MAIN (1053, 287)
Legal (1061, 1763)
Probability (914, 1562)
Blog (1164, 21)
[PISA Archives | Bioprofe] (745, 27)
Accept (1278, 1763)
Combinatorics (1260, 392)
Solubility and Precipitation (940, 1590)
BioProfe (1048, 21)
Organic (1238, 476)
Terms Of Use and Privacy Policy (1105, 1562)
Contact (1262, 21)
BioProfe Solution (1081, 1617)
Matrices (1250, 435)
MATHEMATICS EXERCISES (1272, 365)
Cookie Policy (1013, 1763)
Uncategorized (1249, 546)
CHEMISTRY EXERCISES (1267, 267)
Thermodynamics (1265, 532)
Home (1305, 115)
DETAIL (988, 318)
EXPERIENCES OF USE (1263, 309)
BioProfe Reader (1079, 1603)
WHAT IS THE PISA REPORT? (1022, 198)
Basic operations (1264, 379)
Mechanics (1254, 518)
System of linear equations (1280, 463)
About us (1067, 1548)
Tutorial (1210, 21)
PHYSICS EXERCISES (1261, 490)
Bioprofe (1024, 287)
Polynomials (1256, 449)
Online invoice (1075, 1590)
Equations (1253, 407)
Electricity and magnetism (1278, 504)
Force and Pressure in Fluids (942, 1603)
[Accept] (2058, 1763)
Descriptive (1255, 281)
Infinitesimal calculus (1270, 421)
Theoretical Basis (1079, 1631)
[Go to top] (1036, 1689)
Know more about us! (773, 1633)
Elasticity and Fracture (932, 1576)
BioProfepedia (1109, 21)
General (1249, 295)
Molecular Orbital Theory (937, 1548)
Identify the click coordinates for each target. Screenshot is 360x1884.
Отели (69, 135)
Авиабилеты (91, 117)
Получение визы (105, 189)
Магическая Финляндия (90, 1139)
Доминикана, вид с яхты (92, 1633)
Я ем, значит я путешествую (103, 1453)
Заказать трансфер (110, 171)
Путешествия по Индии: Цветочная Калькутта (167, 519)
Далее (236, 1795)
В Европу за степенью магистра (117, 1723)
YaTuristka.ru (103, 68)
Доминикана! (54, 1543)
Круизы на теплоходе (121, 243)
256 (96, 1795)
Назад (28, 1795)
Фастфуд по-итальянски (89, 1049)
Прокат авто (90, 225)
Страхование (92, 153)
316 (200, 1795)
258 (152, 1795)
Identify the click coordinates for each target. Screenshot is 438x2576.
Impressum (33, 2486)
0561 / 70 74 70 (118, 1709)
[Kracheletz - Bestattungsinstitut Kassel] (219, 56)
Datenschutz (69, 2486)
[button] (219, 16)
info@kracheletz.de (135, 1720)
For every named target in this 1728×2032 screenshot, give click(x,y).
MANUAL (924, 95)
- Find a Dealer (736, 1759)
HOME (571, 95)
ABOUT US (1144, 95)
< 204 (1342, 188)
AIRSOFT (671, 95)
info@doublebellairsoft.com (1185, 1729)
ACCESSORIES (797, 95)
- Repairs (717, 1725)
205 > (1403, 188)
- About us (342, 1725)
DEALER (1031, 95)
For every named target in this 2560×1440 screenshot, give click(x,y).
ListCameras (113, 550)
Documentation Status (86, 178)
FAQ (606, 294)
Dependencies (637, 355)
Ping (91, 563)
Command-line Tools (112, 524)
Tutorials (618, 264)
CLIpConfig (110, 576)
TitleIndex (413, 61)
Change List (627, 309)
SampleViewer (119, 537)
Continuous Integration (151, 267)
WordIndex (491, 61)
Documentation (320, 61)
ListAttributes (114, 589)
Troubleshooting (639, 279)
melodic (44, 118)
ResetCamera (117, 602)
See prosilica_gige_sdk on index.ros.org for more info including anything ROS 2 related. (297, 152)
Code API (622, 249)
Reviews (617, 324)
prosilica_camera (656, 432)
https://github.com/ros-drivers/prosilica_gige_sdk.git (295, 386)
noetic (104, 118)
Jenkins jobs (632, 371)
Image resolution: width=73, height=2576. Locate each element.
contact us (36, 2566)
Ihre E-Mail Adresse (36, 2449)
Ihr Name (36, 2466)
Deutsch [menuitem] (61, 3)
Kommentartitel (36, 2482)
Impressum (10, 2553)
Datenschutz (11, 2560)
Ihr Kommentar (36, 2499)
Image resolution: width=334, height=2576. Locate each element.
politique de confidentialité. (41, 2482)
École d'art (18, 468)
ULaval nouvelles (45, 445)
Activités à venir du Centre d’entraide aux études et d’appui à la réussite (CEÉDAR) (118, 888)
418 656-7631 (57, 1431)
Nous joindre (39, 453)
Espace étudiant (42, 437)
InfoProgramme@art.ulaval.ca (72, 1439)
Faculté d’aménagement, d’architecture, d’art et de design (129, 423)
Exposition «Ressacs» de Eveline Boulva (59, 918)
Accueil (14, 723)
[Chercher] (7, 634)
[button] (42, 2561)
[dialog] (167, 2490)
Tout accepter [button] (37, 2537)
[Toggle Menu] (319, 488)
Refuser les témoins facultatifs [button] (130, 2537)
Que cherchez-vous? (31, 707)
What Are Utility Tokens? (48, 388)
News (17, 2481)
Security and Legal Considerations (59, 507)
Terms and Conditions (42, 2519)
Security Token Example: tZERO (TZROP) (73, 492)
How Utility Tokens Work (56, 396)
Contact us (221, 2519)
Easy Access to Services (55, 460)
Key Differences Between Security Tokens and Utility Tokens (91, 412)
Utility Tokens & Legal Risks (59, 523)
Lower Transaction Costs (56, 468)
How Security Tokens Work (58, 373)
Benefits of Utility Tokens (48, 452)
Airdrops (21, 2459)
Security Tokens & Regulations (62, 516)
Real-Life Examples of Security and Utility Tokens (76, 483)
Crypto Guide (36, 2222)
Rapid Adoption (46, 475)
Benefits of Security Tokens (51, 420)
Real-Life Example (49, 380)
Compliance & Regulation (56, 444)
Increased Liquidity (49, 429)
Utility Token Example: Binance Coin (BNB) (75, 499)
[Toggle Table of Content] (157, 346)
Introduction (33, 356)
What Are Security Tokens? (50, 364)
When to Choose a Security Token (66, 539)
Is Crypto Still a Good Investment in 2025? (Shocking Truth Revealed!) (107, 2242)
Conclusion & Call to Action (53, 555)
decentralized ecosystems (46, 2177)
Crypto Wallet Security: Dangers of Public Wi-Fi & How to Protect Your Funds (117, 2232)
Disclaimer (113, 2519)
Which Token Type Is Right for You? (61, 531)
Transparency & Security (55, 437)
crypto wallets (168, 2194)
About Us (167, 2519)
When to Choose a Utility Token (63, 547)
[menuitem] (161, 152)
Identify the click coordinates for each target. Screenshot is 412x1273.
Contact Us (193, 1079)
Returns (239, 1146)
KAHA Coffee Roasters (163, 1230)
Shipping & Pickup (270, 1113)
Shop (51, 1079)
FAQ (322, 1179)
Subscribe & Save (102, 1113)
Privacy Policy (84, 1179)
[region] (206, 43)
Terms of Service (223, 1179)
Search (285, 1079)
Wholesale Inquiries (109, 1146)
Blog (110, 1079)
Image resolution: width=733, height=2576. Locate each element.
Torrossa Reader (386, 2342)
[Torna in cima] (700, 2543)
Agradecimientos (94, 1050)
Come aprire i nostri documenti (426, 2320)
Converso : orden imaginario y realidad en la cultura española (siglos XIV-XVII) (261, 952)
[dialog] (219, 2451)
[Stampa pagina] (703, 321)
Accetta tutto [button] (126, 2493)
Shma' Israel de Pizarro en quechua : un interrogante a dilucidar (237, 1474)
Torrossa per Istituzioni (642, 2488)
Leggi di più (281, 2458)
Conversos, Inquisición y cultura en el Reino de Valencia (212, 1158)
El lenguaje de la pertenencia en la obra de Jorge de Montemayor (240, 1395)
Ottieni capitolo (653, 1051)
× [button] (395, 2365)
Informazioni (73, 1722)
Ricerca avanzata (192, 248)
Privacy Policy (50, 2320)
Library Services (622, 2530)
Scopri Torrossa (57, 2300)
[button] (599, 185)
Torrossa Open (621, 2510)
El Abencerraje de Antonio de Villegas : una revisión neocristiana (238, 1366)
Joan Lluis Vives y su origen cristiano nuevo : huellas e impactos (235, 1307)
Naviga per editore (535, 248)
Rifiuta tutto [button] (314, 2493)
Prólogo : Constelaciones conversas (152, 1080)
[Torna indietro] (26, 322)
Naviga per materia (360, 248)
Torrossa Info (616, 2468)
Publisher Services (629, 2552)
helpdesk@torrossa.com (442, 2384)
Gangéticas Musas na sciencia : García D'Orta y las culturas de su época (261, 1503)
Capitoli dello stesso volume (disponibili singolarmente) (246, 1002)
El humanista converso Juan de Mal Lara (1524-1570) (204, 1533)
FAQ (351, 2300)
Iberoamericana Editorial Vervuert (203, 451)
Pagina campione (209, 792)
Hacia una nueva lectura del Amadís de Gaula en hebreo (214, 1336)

—————

Only one part of the material above is to be transcribed, namely the lines starting with the line that has "What Are Utility Tokens? (48, 388)" and going on through the line that has "Is Crypto Still", exactly as they stand.

**Answer box**
What Are Utility Tokens? (48, 388)
News (17, 2481)
Security and Legal Considerations (59, 507)
Terms and Conditions (42, 2519)
Security Token Example: tZERO (TZROP) (73, 492)
How Utility Tokens Work (56, 396)
Contact us (221, 2519)
Easy Access to Services (55, 460)
Key Differences Between Security Tokens and Utility Tokens (91, 412)
Utility Tokens & Legal Risks (59, 523)
Lower Transaction Costs (56, 468)
How Security Tokens Work (58, 373)
Benefits of Utility Tokens (48, 452)
Airdrops (21, 2459)
Security Tokens & Regulations (62, 516)
Real-Life Examples of Security and Utility Tokens (76, 483)
Crypto Guide (36, 2222)
Rapid Adoption (46, 475)
Benefits of Security Tokens (51, 420)
Real-Life Example (49, 380)
Compliance & Regulation (56, 444)
Increased Liquidity (49, 429)
Utility Token Example: Binance Coin (BNB) (75, 499)
[Toggle Table of Content] (157, 346)
Introduction (33, 356)
What Are Security Tokens? (50, 364)
When to Choose a Security Token (66, 539)
Is Crypto Still a Good Investment in 2025? (Shocking Truth Revealed!) (107, 2242)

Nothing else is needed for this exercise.